▸ **O pedido**:
Segundo o trecho da página sobre o carnaval, entre quais datas eram realizadas as festas pagãs das quais a festa seria herança?

É verdade que, como dissemos, os documentos oficiais da Igreja não falam – literalmente – do carnaval; mas diversos deles tratam, sim senhor, da obrigação que temos de evitar as ocasiões de pecado, e do quanto é isso importante.

Ocasião de pecado é toda circunstância, coisa, lugar ou pessoa que estimule as paixões humanas, seduzindo a pessoa a pecar. E atire a primeira pedra quem for capaz de afirmar, conscienciosamente, que os bailes e festas de carnaval atuais não são ocasiões mais do que propícias para todo tipo de pecado.



Não. Não há como negar que os bailes e festas de carnaval que temos hoje são tremendas, imensas ocasiões para o pecado. E verdadeiramente, segundo a Sã Doutrina de sempre da Igreja Católica, sob o patrocínio de Santo Afonso Maria de Ligório, "expor-se a uma ocasião próxima de pecado mortal, que se poderia evitar, já é pecado mortal de imprudência".

E é por esse caminho que vemos, hoje, a cristandade como que a se derreter, como cera próxima do fogo. A necessária reforma das consciências cristãs requer que se restitua às almas o horror pelo pecado. Não é possível querer ser cristão e continuar brincando com a própria salvação eterna, expondo-se aos sutis laços do Inferno. Assim, pergunta a Sagrada Escritura: “Pode alguém caminhar sobre brasas sem queimar os próprios pés?” (Pr 6,28).

E como já dizia um velho e experiente diretor de almas: “Em fugir ou não fugir da ocasião, consiste o cair ou não cair no pecado”. Este mesmo autor faz, ainda, uma curiosa observação:

Somos muitas vezes nós que tentamos ao diabo! Por quê? Porque somos nós os que buscamos a ocasião, somos nós que chamamos por ela; e buscar a ocasião em vez de ela nos buscar é, em vez de o diabo nos tentar, tentarmos nós ao diabo... (Pe. Manuel Bernardes, Sermões e Práticas, II)

Nada auxilia tanto os planos do demônio quanto as ocasiões de pecado. São como que emboscadas em que a todo momento aquela antiga Serpente prepara o bote. Logo, não há outra alternativa para o homem: ou a fuga das más ocasiões ou a morte espiritual. Adverte-nos Sto. Afonso de Ligório:

Um sem número de cristãos se perde por não querer evitar as ocasiões de pecado. Quantas almas lá no inferno não se lastimam e queixam: 'infeliz de mim! Se tivesse evitado aquela ocasião, não estaria agora condenado por toda a eternidade!'. (...) O Espírito Santo diz: 'Quem ama o perigo, nele perecerá' (Eclo 3,27).
(LIGÓRIO, Santo Afonso Maria. Escola da Perfeição Cristã, comp. de textos do Santo Doutor pelo Padre Saint-Omer, CSSR, 4ª edição, Petrópolis: Vozes, 1955, p. 44)



Sobre a festa do carnaval

Alguns imaginam que o carnaval tem origem brasileira, mas a festa existe desde a Antiguidade. De fato, não se conhece ao certo a origem do carnaval, assim como a origem do nome. Historicamente é uma festa popular coletiva, transmitida através dos séculos como herança de  antiquíssimas festas pagãs realizadas entre 17 de dezembro (Saturnais – em honra a deus Saturno, na mitologia grega) e 15 de fevereiro (Lupercais – em honra a deus Pã, na Roma Antiga).

▸ **Itens extraídos de uma coleção**:

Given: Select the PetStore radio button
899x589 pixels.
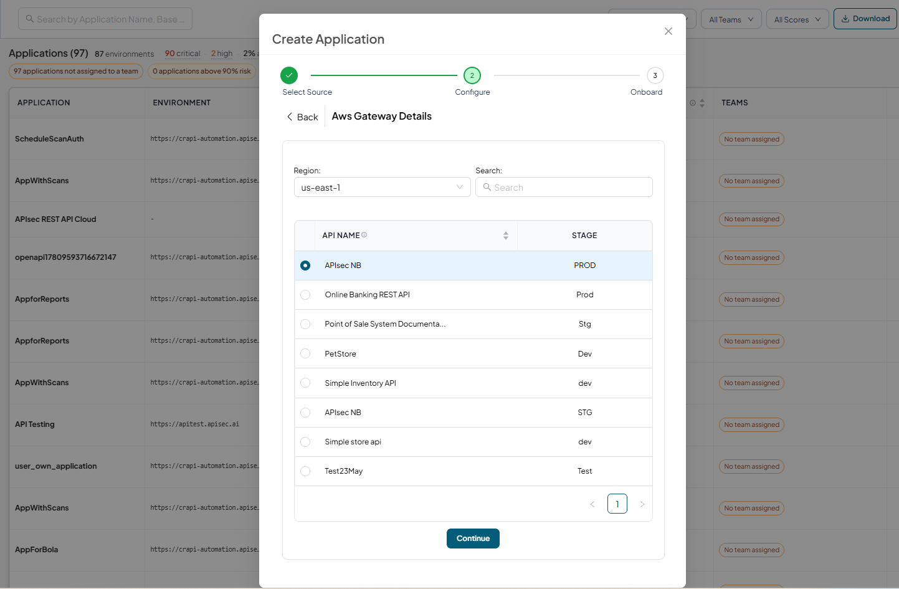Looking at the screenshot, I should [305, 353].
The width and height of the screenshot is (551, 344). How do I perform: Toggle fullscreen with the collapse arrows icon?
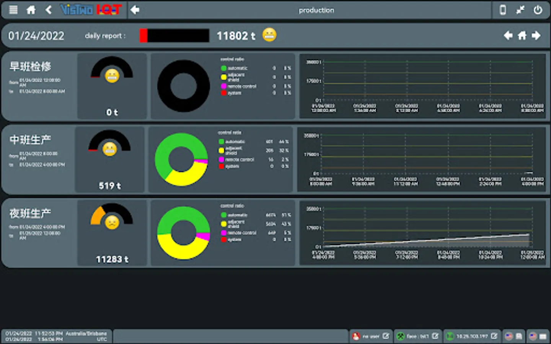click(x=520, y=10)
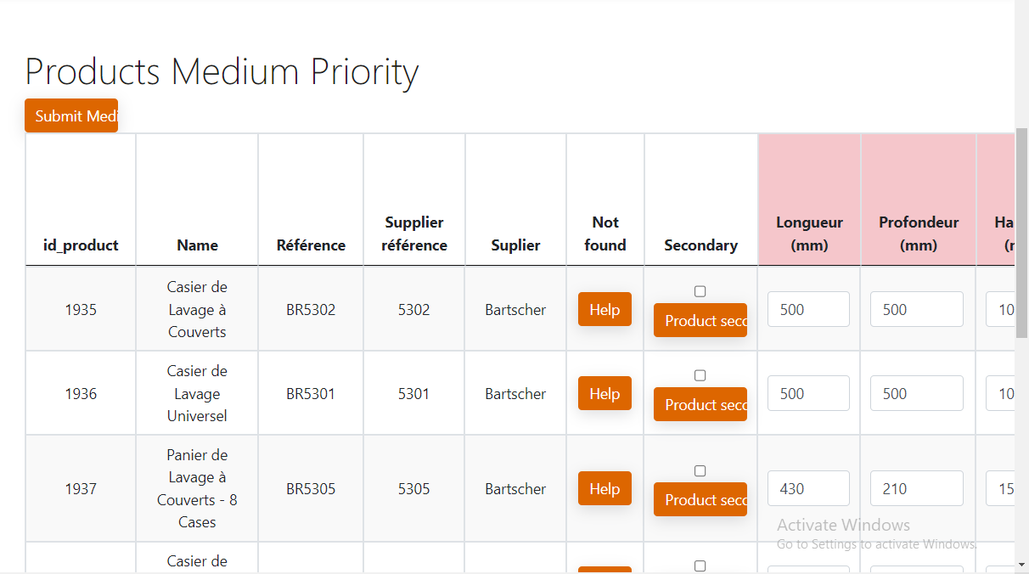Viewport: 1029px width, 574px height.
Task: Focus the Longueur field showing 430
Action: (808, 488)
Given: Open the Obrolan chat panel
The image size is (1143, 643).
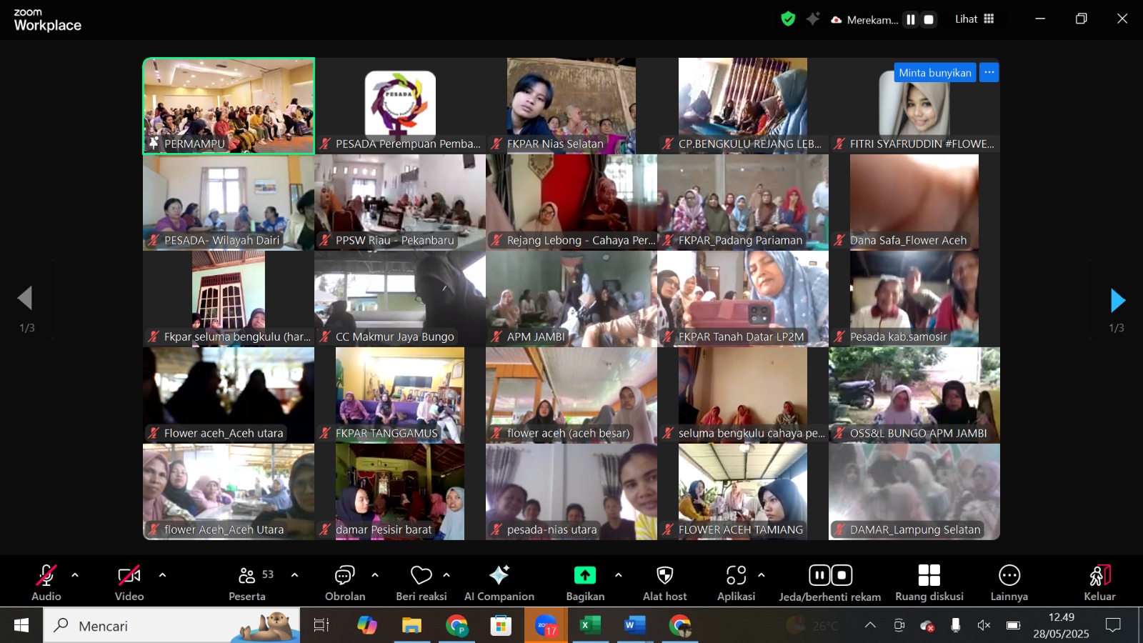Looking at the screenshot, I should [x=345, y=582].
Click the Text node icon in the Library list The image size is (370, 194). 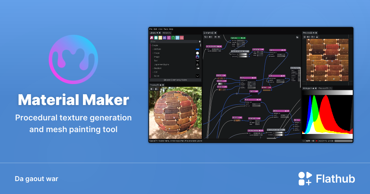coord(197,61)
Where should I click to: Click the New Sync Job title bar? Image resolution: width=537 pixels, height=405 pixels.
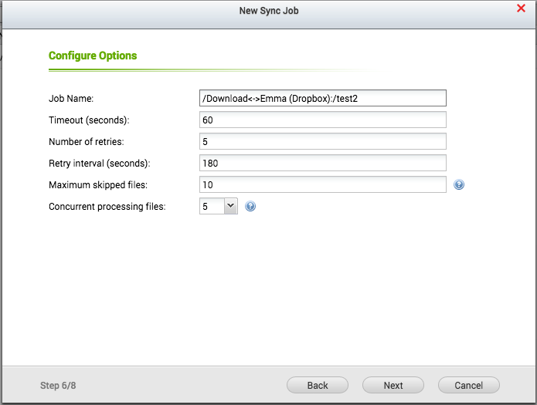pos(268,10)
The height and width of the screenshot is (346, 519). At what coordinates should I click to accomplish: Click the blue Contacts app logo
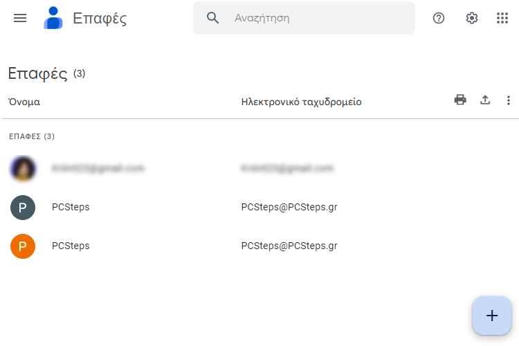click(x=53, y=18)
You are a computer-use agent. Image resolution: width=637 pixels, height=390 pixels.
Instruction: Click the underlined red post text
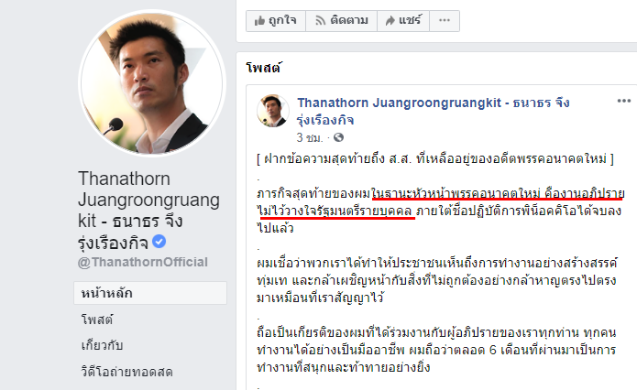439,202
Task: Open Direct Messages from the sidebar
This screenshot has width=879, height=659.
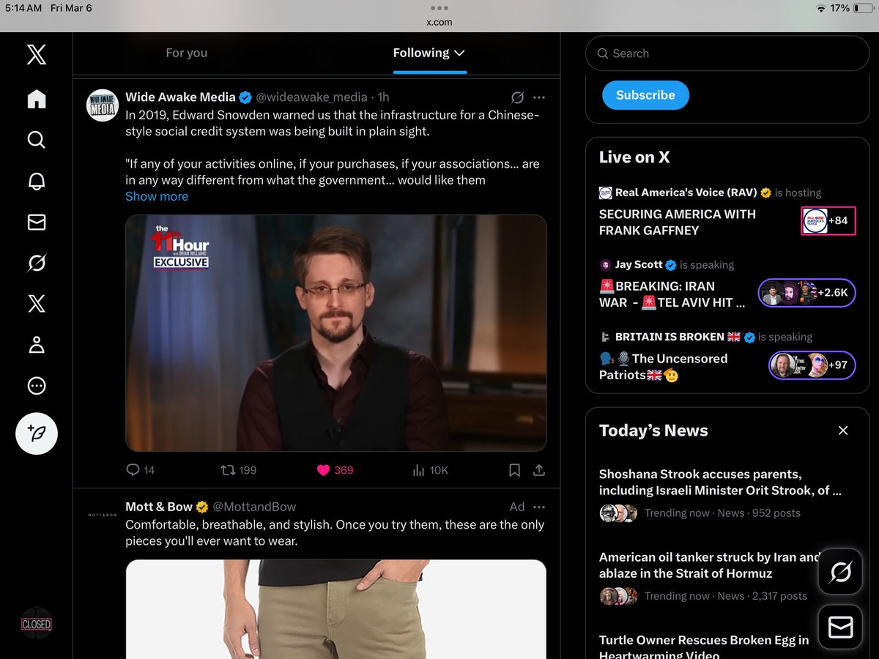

▸ **Solução do problema**:
Entre 17 de dezembro (Saturnais) e 15 de fevereiro (Lupercais).